2.2 Kerangka Pemikiran Potensi perikanan tersebar di beberapa daerah di seluruh wilayah Indonesia berupa perikanan darat, air tawar dan laut. Jenis ikan air laut yang biasanya ditangkap adalah kerapu, kakap, bandeng, udang, cumi-cumi, layur, teri, tongkol, tuna, cakalang, dan lain-lain. Penelitian kali ini merupakan pengkajian potensi perikanan laut yaitu potensi penangkapan ikan layur di Desa Loji Kecamatan Simpenan. Selain menjadi tempat penangkapan ikan layur, pantai Loji juga kedepannya akan djadikan sarana pariwisata, dikarenakan panorama dan kegiatan yang terjadi di pantai tersebut. Kegiatan penangkapan ikan layur di Pantai Loji telah menjadi prioritas di daerah Desa Loji Kecamatan Simpenan. Desa Loji yang terletak di Kabupaten Sukabumi merupakan salah satu kawasan penghasil ikan layur yang sudah mencapai ekspor ke luar negeri dengan menjadi komoditas yang paling banyak dicari dan dikonsumsi di Desa Loji. Jumlah produksi ikan layur tahun 2003-2007 adalah sebesar 918454 kg. Produksi ikan layur di Kabupaten Sukabumi sempat mengalami kenaikan dari tahun 2003 sampai 2005. Sedangkan pada tahun 2006 2007 mengalami penurunan hasil tangkapan. Penurunan tersebut disebabkan karena upaya penangkapan ikan layur yang kurang optimal.
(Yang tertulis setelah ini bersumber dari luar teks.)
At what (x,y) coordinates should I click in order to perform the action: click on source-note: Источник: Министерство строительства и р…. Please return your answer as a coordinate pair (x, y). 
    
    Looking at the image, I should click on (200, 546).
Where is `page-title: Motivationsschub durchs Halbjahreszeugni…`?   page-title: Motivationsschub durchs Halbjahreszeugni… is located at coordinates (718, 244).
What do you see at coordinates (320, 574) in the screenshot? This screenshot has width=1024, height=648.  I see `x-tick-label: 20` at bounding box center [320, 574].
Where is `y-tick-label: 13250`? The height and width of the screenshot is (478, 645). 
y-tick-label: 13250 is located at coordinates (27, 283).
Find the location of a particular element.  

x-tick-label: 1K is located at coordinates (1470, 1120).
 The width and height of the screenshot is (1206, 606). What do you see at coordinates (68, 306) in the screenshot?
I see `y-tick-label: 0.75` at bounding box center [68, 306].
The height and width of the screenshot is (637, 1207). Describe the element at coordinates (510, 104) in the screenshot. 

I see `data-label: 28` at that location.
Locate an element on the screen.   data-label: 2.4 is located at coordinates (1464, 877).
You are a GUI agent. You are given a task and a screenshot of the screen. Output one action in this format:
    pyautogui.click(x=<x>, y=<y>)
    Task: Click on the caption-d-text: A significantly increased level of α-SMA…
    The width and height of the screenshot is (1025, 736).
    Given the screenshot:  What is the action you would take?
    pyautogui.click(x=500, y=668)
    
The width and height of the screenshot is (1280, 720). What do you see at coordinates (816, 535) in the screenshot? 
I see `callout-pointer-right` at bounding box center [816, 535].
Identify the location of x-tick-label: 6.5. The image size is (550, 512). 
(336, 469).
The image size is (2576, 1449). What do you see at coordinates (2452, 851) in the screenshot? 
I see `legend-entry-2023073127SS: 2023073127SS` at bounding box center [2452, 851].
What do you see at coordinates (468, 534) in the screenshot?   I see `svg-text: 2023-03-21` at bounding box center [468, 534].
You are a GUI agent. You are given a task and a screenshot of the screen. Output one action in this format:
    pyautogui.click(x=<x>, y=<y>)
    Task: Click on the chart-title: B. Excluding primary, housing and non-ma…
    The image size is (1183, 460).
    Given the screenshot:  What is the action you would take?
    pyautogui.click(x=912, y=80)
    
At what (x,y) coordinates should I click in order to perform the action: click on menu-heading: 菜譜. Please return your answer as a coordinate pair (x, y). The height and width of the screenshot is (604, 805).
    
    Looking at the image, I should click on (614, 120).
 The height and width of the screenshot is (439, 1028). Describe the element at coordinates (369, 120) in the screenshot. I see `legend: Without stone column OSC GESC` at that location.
Motivasi kerja dipengaruhi oleh suasana kerja. Suasana yag kondusif dalam kerja secara tidak langsung akan mempengaruhi gaya kerja dan efektivitas kerja (nelayan ikan layur di Desa Loji Kecamatan Simpenan). Dalam kinerjanya saling berhubungan dan mengakibatkan tingkat pengaruh terhadap indikator kesejahteraan seperti pendapatan maupun hasil dari usaha yang dilakukan. Potensi tangkapan ikan layur di Desa Loji Kecamatan Simpenan perlu dikembangkan. Dalam pengembangannya, memerlukan dukungan dari semua pihak, salah satunya adalah pemerintah. Motivasi dari nelayan ikan layur harus ditingkatkan guna meningkatkan kesejahteraan kehidupan nelayan tersebut. Motivasi yang tinggi akan mempengaruhi tingkat kesejahteraan nelayan ikan layur itu sendiri dalam hasil penangkapan maupun pendapatan keluarga.

Pertanian

Perikanan

Perikanan Laut

Penangkapan Ikan Layur di Desa Loji

Analisis Motivasi Nelayan

Analisis Kesejahteraan Nelayan

Faktor yang Mempengaruhi Kesejahteraan Nelayan

Teori Motivasi

Teori Kesejahteraan (Analisis Deskriptif)

Regresi Linier Berganda

Kesejahteraan Nelayan Ikan Layur Desa Loji

Indikator Prioritas: 1.Pendapatan 2. Sumber Daya Alam 3.Daerah Berpotensi

Yang Mempengaruhi Kesejahteraan Nelayan Ikan Layur: 1. Pemasaran 2. Penentuan Harga Jual 3. Umur 4. Tingkat Pendidikan

Gambar 2.1 Skema Kerangka Pemikiran

2.3 Hipotesis 1. Tingkat motivasi nelayan ikan layur Desa Loji Kecamatan Simpenan adalah tinggi. 2. Kesejahteraan nelayan ikan layur Desa Loji Kecamatan Simpenan cukup baik setelah adanya bantuan rumpon. 3. Tingkat kesejahteraan nelayan ikan layur Desa Loji Kecamatan Simpenan dipengaruhi oleh pemasaran, penentuan harga jual, umur, dan tingkat pendidikan.